Składniki:
- 3 kg wydrylowanych śliwek (najlepiej węgierek)
- 1 kg cukru
- 100 g ciemnego deserowego kakao
- 4-6 łyżek rumu
Przygotowanie:
Gotowałam w pierwszym dniu około 2 godziny, następnie palnik wyłączyłam i zostawiłam do następnego dnia. Kolejnego dnia smażyłam również 2 godziny.
Pod koniec smażenia, kiedy jeszcze troszkę soku zostanie w garnku, wybrać chochelką sok (około szklanki) i rozrobić z kakao. Gdyby było za gęste dodać jeszcze soku. Rozrobione kakao wlać do garnka ze śliwkami, dokładnie wymieszać i smażyć jeszcze około 20 – 30 min. Na koniec dodać rum, przesmażyć krótko aby smak rumu pozostał a alkohol wyparował.
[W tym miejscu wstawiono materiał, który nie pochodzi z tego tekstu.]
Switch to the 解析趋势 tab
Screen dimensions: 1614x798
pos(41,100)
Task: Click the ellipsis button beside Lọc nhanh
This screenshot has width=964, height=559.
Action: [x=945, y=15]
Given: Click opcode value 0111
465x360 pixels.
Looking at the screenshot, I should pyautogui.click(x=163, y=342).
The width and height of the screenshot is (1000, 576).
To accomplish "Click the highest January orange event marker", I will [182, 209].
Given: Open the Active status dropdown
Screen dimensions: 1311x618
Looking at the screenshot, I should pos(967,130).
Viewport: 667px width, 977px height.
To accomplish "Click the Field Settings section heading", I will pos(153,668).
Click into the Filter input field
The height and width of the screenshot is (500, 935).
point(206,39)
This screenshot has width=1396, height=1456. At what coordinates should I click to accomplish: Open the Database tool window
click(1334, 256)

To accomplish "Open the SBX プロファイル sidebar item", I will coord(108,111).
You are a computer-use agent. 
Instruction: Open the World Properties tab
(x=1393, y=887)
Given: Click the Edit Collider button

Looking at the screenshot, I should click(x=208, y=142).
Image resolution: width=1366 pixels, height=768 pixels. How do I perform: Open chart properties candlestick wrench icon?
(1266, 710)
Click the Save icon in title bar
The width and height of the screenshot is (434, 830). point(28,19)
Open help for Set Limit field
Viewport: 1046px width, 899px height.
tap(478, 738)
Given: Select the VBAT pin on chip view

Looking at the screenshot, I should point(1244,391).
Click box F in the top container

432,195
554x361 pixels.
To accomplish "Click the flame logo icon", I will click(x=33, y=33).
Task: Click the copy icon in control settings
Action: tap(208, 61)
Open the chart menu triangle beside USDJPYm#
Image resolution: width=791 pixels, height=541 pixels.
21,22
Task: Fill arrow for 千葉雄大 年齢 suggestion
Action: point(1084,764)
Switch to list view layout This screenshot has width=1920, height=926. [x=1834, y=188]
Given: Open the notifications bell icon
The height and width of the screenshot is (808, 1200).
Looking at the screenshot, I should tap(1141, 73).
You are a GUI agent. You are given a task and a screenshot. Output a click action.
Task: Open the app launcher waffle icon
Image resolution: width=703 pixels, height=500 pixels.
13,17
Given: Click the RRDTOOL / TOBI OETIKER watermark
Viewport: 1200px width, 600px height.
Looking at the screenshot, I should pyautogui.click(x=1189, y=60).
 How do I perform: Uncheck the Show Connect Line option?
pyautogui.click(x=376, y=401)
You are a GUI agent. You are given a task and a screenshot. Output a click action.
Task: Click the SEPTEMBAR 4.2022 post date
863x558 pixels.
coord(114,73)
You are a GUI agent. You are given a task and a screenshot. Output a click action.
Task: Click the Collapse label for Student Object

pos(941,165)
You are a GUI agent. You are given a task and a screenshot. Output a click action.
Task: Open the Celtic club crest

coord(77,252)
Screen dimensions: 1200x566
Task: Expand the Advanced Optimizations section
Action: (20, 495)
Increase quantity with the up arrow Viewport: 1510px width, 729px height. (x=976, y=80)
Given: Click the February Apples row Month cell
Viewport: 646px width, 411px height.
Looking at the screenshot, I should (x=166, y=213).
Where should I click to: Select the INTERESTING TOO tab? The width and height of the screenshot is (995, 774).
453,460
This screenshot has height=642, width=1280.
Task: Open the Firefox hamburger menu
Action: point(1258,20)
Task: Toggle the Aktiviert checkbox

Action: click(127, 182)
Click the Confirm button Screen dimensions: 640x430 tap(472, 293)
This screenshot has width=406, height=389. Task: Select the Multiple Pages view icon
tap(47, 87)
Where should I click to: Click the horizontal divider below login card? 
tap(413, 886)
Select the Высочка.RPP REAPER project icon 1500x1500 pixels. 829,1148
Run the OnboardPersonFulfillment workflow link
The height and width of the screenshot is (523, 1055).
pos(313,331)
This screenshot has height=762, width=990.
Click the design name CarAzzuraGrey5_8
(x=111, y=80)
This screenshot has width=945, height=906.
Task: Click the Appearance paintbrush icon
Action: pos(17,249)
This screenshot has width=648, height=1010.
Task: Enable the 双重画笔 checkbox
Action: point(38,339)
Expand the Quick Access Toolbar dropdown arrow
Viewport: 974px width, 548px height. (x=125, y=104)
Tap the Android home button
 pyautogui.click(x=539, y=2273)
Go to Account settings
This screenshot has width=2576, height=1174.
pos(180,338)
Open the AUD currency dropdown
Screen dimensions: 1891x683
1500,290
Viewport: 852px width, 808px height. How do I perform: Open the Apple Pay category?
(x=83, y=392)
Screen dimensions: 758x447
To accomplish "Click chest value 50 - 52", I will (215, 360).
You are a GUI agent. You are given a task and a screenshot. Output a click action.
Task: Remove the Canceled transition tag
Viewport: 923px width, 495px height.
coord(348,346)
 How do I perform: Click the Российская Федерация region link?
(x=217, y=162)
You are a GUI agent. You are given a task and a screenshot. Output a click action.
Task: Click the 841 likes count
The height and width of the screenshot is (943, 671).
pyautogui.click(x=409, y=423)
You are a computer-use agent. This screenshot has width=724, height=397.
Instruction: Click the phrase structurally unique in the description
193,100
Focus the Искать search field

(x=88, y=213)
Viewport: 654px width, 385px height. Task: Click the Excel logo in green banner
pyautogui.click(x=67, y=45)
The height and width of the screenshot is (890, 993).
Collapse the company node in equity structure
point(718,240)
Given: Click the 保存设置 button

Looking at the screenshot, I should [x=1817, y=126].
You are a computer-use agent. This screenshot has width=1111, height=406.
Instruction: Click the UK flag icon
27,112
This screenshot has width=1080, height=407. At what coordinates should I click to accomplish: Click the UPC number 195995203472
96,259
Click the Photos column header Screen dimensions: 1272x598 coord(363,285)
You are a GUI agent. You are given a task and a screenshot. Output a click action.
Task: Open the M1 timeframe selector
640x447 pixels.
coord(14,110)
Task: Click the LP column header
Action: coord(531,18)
Gorącą czekośliwkę nakładać do wypieczonych/wyparzonych wcześniej słoików. Zakręcać nakrętki i jak radzi autorka studzić bez odwracania. Ja dodatkowo czekośliwkę zapasteryzowałam z obawy przed możliwością popsucia. Robiłam ją rok temu i jak widać, świetnie się trzyma, a słoiczków mam jeszcze na tą zimę.